**Activity:**
Would you please copy only the lines from the line that contains "Viewport: 868px width, 210px height." to the end of the data below, exactly, leaving every picture out?

[Excerpts from a dataset]
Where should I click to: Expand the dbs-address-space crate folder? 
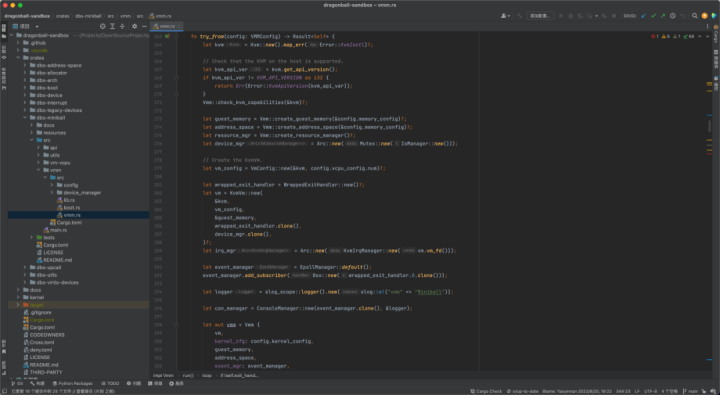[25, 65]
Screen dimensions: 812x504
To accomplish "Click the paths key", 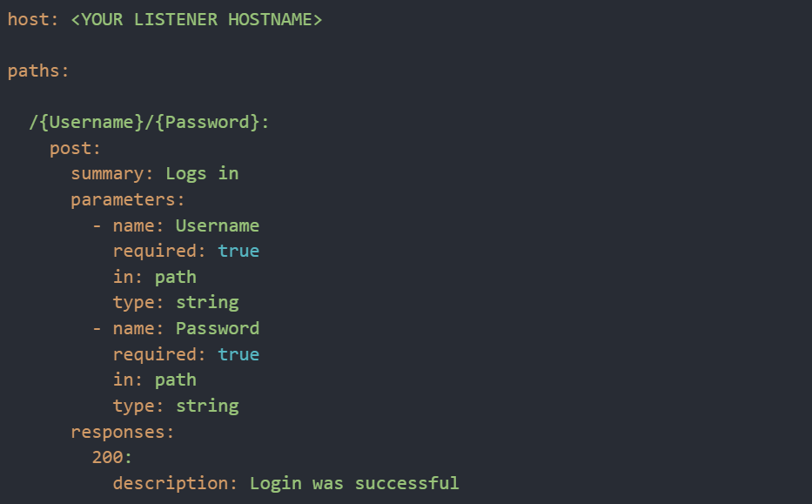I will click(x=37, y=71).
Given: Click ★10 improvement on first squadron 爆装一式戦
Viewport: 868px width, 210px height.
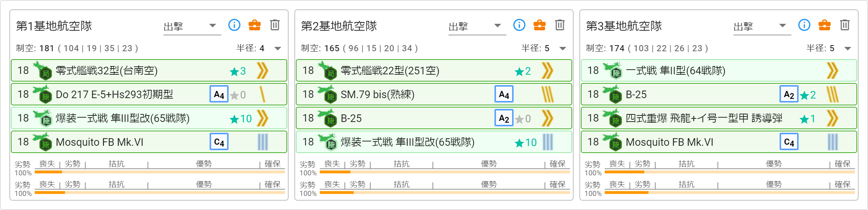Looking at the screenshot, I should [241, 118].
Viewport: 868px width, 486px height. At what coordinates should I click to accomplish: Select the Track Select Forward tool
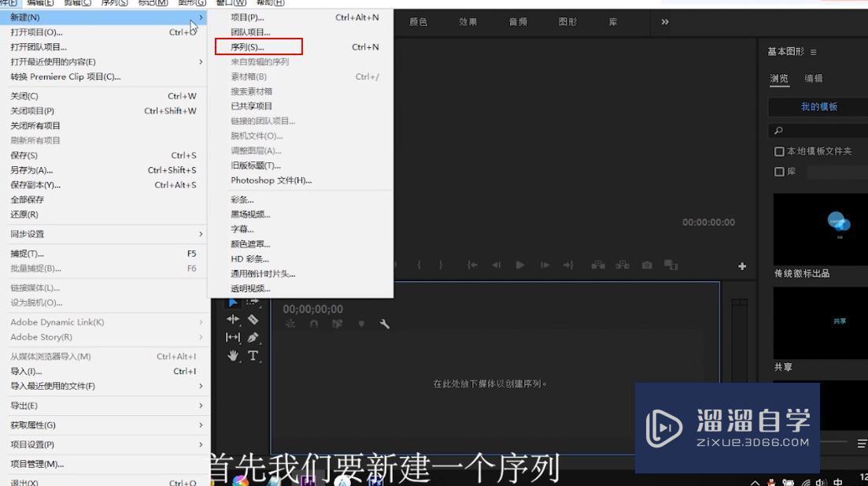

**Solution:**
Viewport: 868px width, 210px height.
Looking at the screenshot, I should [241, 118].
Viewport: 868px width, 486px height. At what coordinates should I click to accomplish: Select the Track Select Forward tool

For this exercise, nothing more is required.